Es gibt leider noch keine perfekten Tools, um zu erkennen, ob ein Video oder eine Audionachricht mit KI erstellt wurde.
Sergey Shykevich, Check Point Software
Die wachsende Deepfake-Gefahr
Die Identifikation von Deepfakes stellt eine zunehmende Herausforderung dar. Auf die Frage nach Erkennungsmöglichkeiten antwortet Shykevich ehrlich: „Das ist eine schwierige Frage. Es gibt leider noch keine perfekten Tools, um zu erkennen, ob ein Video oder eine Audionachricht mit KI erstellt wurde. Es gibt nichts auf dem Markt, was mit 100-prozentiger Sicherheit feststellen kann, ob es sich um einen Deepfake handelt oder nicht.“
Bilaterale Bewegungen
Lotem Finkelstein, Head of Threat Intelligence bei Check Point Software, identifiziert Ransomware weiterhin als eine der größten Bedrohungen. Zwei zentrale Risiken bereiten ihm besonders Sorgen: die Sicherheitsrisiken der Remote-Arbeit und die komplexe Verbindung von Cloud- und On-Premises-Umgebungen. „Wir sehen immer mehr Fälle, in denen es eine bilaterale Bewegung zwischen diesen beiden Umgebungen gibt“, erklärt Finkelstein. „Das ist besorgniserregend, denn meistens sind diejenigen, die dies tun, auf einem hohen technischen Level.“
Für eine effektivere Bedrohungsabwehr fordert Finkelstein daher eine verstärkte internationale Zusammenarbeit. „Hier steht jeder auf derselben Seite. Dieselbe Ransomware greift viele Länder in Europa, den USA, im asiatisch-pazifischen Raum an.“
Beim Thema Bedrohungsabwehr stehen wir alle auf derselben Seite. Dieselbe Ransomware greift viele Länder in Europa, den USA, um asiatisch-pazifischen Raum an.

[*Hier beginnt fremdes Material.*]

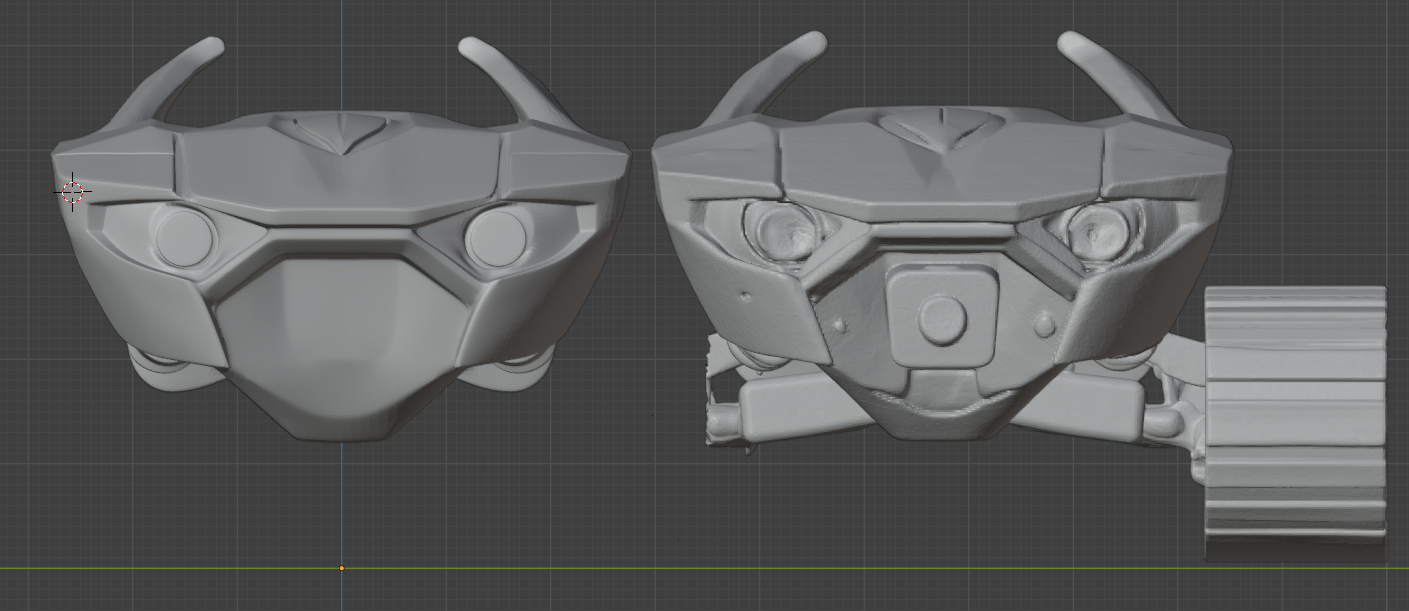Viewport: 1409px width, 611px height.
Task: Click the orange origin point on green axis
Action: (x=342, y=568)
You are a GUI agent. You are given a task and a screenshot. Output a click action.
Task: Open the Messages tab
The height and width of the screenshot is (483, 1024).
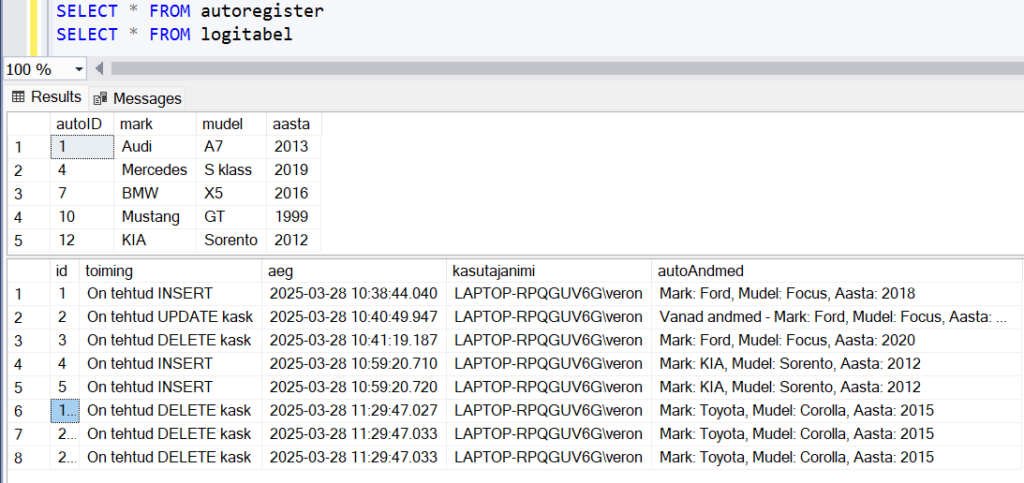click(x=137, y=99)
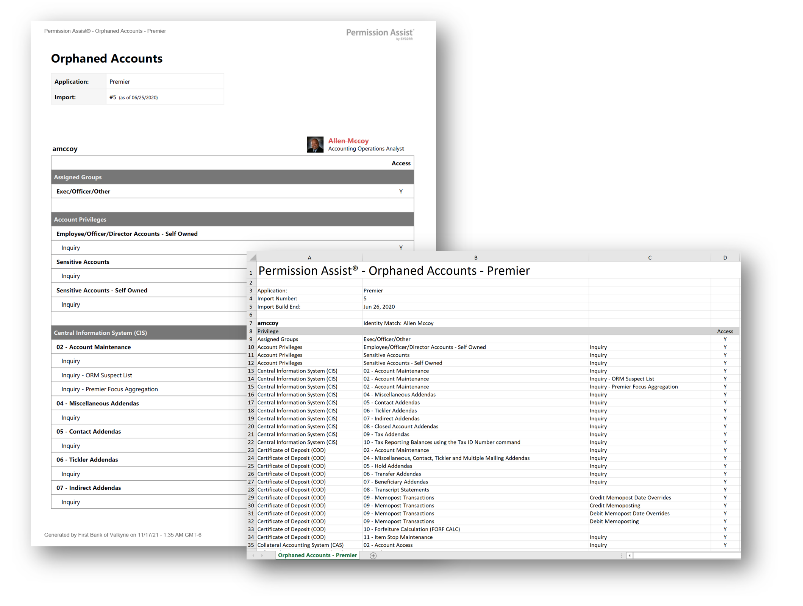Select the row 7 header in spreadsheet

[x=252, y=323]
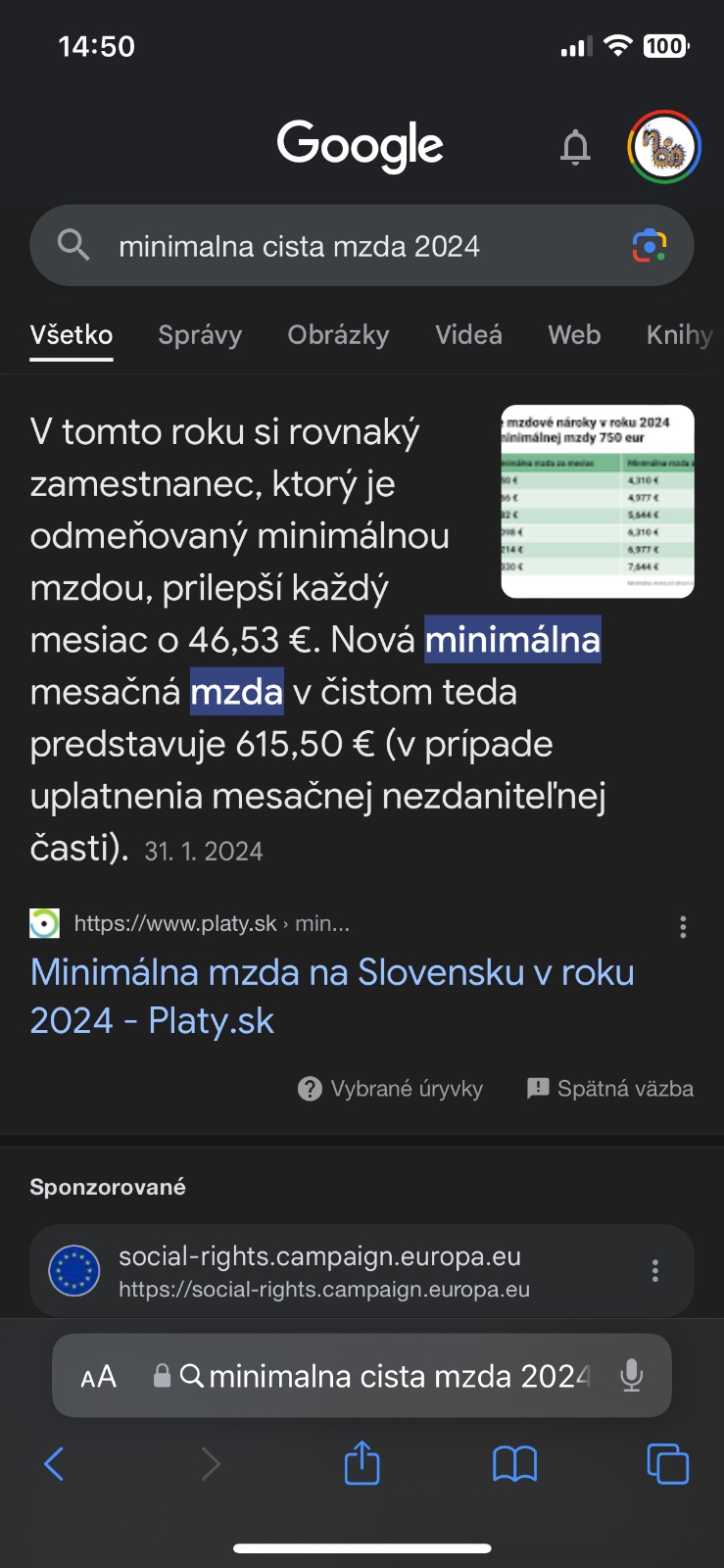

Lotem Finkelstein, Check Point Software
Fazit
Eins ist mittlerweile klar: KI nimmt eine Schlüsselrolle ein, sowohl als Angriffs- als auch als Verteidigungswerkzeug. Sie verändert die Spielregeln der Cybersicherheit auf beiden Seiten fundamental. Die wahre Stärke auf der Seite der Verteidiger liegt aber nicht allein in der Technologie, sondern in der strategischen Verbindung von Entwicklung, Forschung und praktischer Anwendung. Check Point will mit dem ganzheitlichen Ansatz demonstrieren, dass effektive Cybersicherheit im KI-Zeitalter möglich ist.